Plan Sponsors
Employer Bulletin

August  2015

Washington Perspective: President Signs Defending Public Safety Employees' Retirement Act

President Obama signed into law the "Defending Public Safety Employees' Retirement Act," on June 29, 2015. While the act focuses on certain federal public safety and related employees, it benefits state and local public safety employees in certain instances.

Under current law, there is a 10 percent penalty for early withdrawals from most retirement plans, generally prior to age 59½. Governmental 457 plans are exempt from the penalty unless the withdrawal comes from a rollover from a non-457 plan. There are a number of other exemptions, including withdrawals made by employees who have separated from service and have attained age 55.

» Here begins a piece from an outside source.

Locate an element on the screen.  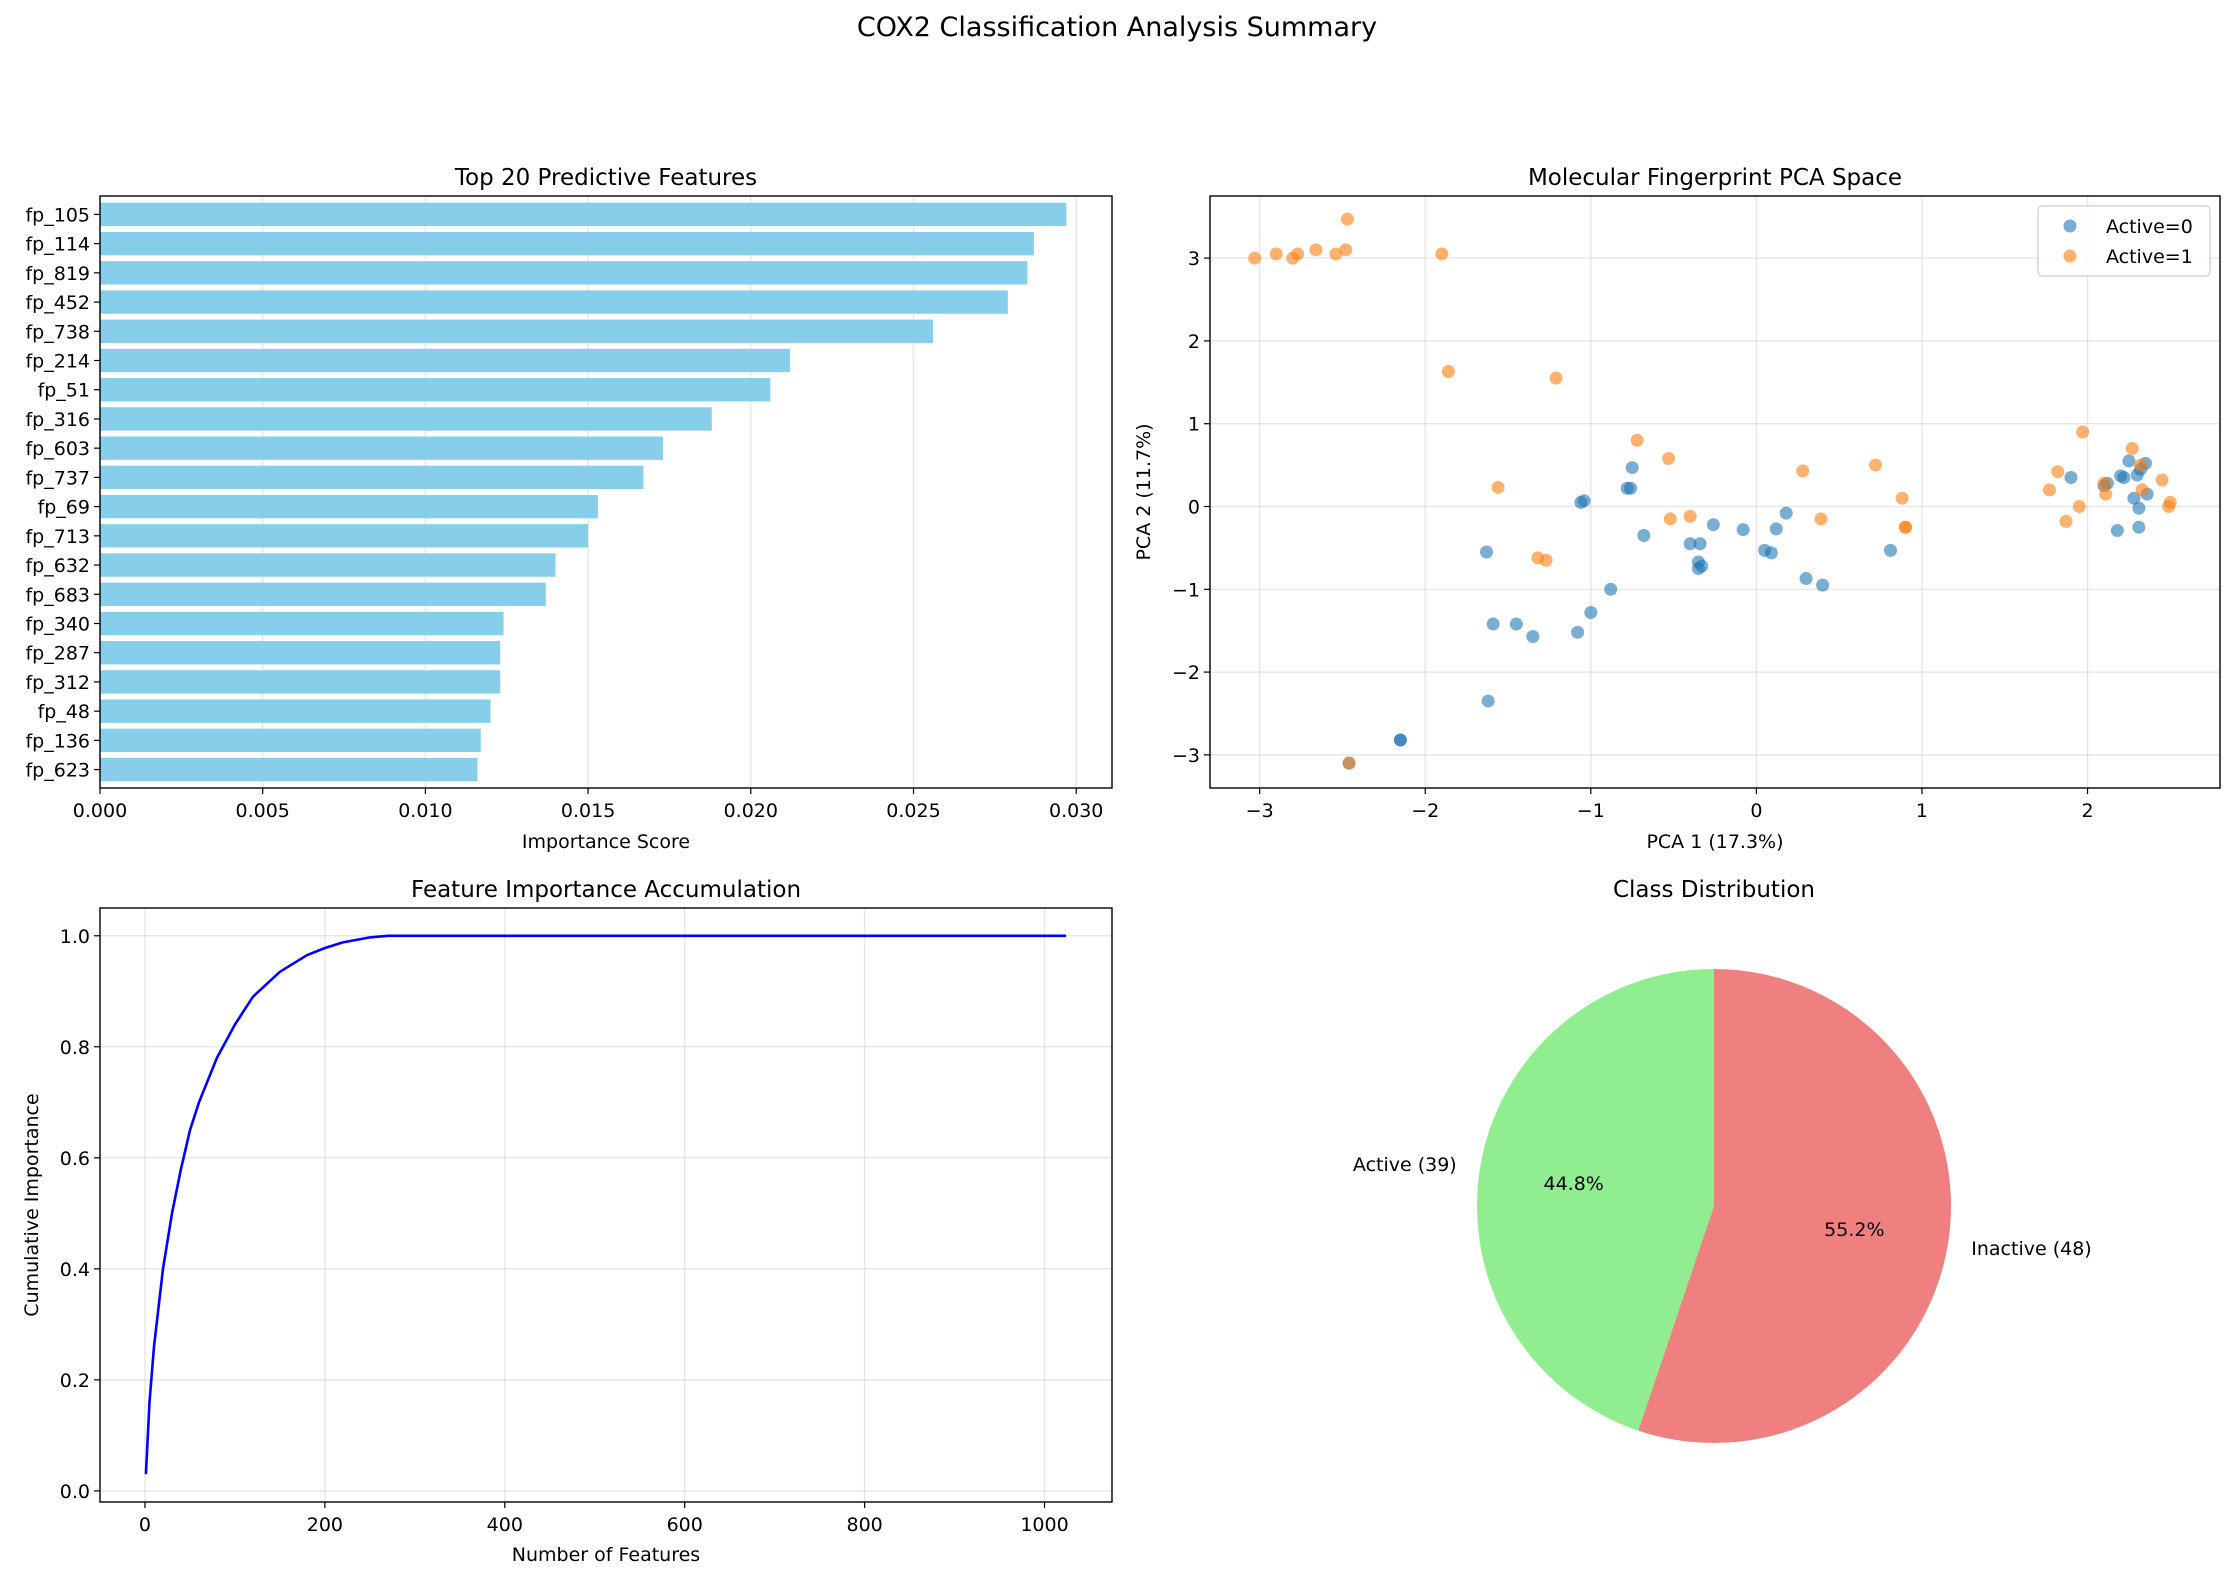
y-tick-label: 0.0 is located at coordinates (75, 1492).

There is also an exemption for withdrawals made after separation for qualified public safety employees from a defined benefit plan, for distributions after age 50 (rather than 55). The Internal Revenue Service's position has been that this exemption is not available when assets withdrawn from a defined benefit plan are rolled over into a defined contribution plan and subsequently withdrawn.

The act extends the age 50 exception to withdrawals for public safety (e.g., police, fire, and emergency medical services) employees from both defined benefit and defined contribution plans. Therefore, assets rolled over from a defined benefit plan to a defined contribution plan, including 457s, are eligible for the exemption.  

The act applies to distributions after Dec. 31, 2015, so that public safety employees contemplating a 2015 withdrawal who would otherwise be impacted by the 10 percent tax may find it beneficial to defer such withdrawals to 2016.